In our study, we did not observe an association between residential proximity to A1 or A2 roads and LVMI, as Van Hee et al. did in the MESA study [13]. However, similar to our study, Ohlwein et al. failed to observe associations between LVMI and specific air pollutants [19]. Van Hee et al. categorized the nearest distance to road as <50 m from A1 or A2 roads compared to <150 m in our study. There were no participants in our study who resided <50 m from A1 or A2 roads, so we cannot directly compare our results to those of Van Hee et al. In our previous study, we did not observe associations between residential distance to road and indicators of cardiac function: left ventricular ejection fraction, E-wave velocity, isovolumic relaxation time, left atrial diameter index, or pulmonary artery systolic pressure [49]. Although we observed a clinically relevant association with LV end-systolic diameter, overall, our studies combined provide little evidence for an association between residential proximity to road and cardiac structure and function in the Jackson Heart Study.

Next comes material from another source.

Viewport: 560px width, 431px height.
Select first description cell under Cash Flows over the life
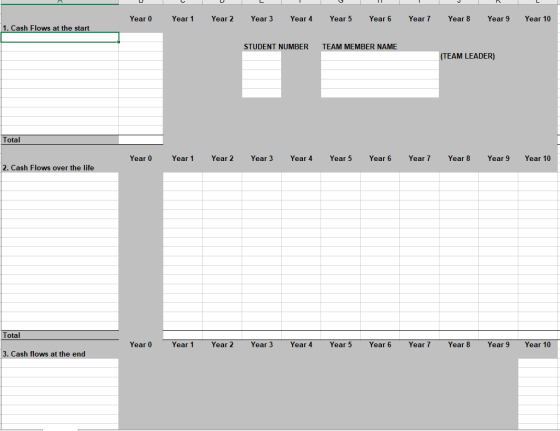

This study has several limitations. First, we observed that those missing echocardiographic data have poorer socioeconomic indicators and are more likely to be current smokers. There is potential bias in that those who were not missing data may be in better cardiovascular health. Second,, few people (n = 103) resided within 150 m of A1 or A2 roads. This may have substantially reduced our power to observe associations between residential distance to A1 and A2 roads and indicators of cardiac structure. Additionally, it is possible that those living closest to roads share risk factors other than those we adjusted for, leading to residual confounding [13]. Specifically, socioeconomic indicators were different among different distances to roads; our indicators of socioeconomic status may not have fully accounted for these differences. Third, the use of residential proximity to major roadways as a surrogate of long-term exposure to traffic-related pollution may lead to exposure misclassification. This crude surrogate may not reflect spatial distribution of pollutant concentrations due to differences in traffic volume, traffic patterns, and vertical concentration gradients among addresses of an equal distance to roadways. It also did not account for other potential confounders such as traffic-related noise. However, many studies using residential proximity to major roadways had shown positive results for those living closest to major roadways consistent with associations found in studies using sophisticated air pollution modeling. Fourth, this is a cross-sectional study, from which we were not able to discern the temporal relation between long-term exposure to traffic-related pollution and atherosclerosis. Fifth, we do not have information on how long participants lived in their residences at the time of enrollment. It is possible that there could be exposure misclassification for long-term exposure to traffic-related pollution is participants moved. This is the first study to evaluate the associations between residential proximity to traffic pollution and indicators of cardiac remodeling in a large, entirely African-American population, although the findings of this study may not be generalizable to the general African-American populations in the US.

Conclusions

Among African Americans residing in the Jackson, Mississippi metropolitan area, participants residing <150 m from A1 or A2 roads had a 1.2 mm larger LV end-systolic diameter compared to those residing ≥1000 m. This result indicates that living closer to major roadways may be associated with systolic dysfunction and cardiac remodeling in a high-risk, understudied African American population.